The dream nights with Grandpa are what I had the most difficulty with. The more I consider this novel, the more I feel that maybe I should reread it. Maybe a second time around the jungle will provide me with some answers like it did for Lucky.

As my review shows, I'm a bit ambiguous about this one. I really liked some parts, but didn't like others. The characters are very well fleshed out, and I love Lucky's comparisons of his parents to animals. But the purpose of some elements is unclear to me. In fact, the novel itself is a little fuzzy as I try to look back on it. I'll have to give it another go at some point.

Disclosure: Borrowed from the library.

Wednesday, July 4, 2012

Happy 4th of July!

Enjoy the day!

Sunday, July 1, 2012

June Reads

I've decided to do a monthly listing of all that I've read and maybe highlight titles I really enjoyed. I've seen monthly wrap-ups on a few blogs, some I follow and others I don't. So this idea is definitely borrowed but not copied exactly. As least as far as I know. (Note: links go to Shelfari).

This month was a little slower than the last two, but I finally finished up a few I've been working on for a while.
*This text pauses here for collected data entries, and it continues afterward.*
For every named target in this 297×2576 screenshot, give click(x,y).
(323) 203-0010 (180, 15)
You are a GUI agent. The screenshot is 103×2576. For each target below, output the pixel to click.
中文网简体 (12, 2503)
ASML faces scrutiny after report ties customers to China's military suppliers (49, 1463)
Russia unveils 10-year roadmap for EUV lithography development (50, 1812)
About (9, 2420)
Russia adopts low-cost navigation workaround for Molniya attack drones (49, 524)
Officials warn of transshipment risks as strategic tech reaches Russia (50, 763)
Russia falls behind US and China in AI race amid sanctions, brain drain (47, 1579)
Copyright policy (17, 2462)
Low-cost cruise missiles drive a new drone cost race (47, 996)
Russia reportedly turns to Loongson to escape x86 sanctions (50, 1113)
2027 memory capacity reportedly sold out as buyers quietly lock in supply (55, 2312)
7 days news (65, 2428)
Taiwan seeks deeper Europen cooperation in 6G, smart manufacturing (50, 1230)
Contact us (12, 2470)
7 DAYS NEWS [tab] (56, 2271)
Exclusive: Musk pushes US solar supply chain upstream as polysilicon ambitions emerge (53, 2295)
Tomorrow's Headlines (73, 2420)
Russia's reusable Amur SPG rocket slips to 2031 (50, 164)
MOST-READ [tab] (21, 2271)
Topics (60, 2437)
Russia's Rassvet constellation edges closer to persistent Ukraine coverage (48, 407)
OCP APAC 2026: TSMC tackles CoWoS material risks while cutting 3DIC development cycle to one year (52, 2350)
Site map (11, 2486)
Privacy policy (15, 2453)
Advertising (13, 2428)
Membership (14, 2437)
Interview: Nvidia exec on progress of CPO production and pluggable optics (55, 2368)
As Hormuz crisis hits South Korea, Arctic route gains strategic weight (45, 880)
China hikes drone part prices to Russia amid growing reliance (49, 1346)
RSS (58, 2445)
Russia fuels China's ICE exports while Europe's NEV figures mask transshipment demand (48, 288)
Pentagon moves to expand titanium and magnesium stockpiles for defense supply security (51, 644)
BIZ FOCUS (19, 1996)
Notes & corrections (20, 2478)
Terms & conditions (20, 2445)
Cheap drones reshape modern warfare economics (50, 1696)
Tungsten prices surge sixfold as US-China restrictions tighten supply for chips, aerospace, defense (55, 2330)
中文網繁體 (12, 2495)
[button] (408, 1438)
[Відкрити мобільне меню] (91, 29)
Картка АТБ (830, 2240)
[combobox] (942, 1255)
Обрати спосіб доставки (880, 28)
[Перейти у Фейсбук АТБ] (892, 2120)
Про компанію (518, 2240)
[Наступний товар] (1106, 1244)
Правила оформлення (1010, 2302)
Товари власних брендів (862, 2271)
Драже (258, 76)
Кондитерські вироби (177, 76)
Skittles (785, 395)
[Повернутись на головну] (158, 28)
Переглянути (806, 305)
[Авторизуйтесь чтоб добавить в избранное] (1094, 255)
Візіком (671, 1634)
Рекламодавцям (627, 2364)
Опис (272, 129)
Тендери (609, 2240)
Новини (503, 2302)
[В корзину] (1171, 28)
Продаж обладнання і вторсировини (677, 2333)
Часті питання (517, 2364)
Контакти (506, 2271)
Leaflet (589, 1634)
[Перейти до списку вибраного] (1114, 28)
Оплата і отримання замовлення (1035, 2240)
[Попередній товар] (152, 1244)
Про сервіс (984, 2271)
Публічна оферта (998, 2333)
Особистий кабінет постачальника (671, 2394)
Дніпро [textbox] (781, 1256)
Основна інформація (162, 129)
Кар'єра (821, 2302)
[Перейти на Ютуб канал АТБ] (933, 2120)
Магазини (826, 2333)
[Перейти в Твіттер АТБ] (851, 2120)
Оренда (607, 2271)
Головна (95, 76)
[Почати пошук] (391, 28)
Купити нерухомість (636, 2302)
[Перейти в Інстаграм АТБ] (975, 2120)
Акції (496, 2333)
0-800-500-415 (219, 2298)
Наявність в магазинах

64: Daughter of Smoke and Bone by Laini Taylor^
65: Level Up by Gene Yang^"
66: Big Girl Small by Rachel DeWoskin^
67: Miss Peregrine's Home for Peculiar Children by Ransom Riggs*
68: How They Croaked by Georgia Bragg
69: Roald Dahl's Revolting Rhymes by Roald Dahl
70: Wonderstruck by Brian Selznick
71: Ugly to start with by John Michael Cummings
72: The Angel Experiment (Maximum Ride #1) by James Patterson

^ Best of the Best Challenge (3)
* Off the Shelf Challenge (1)
" New Adult Challenge (1)

Best of the Month

Also since we're now halfway through the year, it's time for an update on all of my challenges.

Best of the Best Challenge - Completed 26 of 25 books. Ended: 6/30/12
Off the Shelf Challenge - Completed 4 out of 15 books.
New Adult Challenge - Completed 3 out of 3.
100 Book Challenge - Completed 72 out of 100.

Mostly what I've noticed is that I need to stop getting distracted by side challenges, such as the Bout-of-Books and the Best of the Best Challenge, and shiny new books. But they're so new...and SHINY!

How are you doing with your challenges?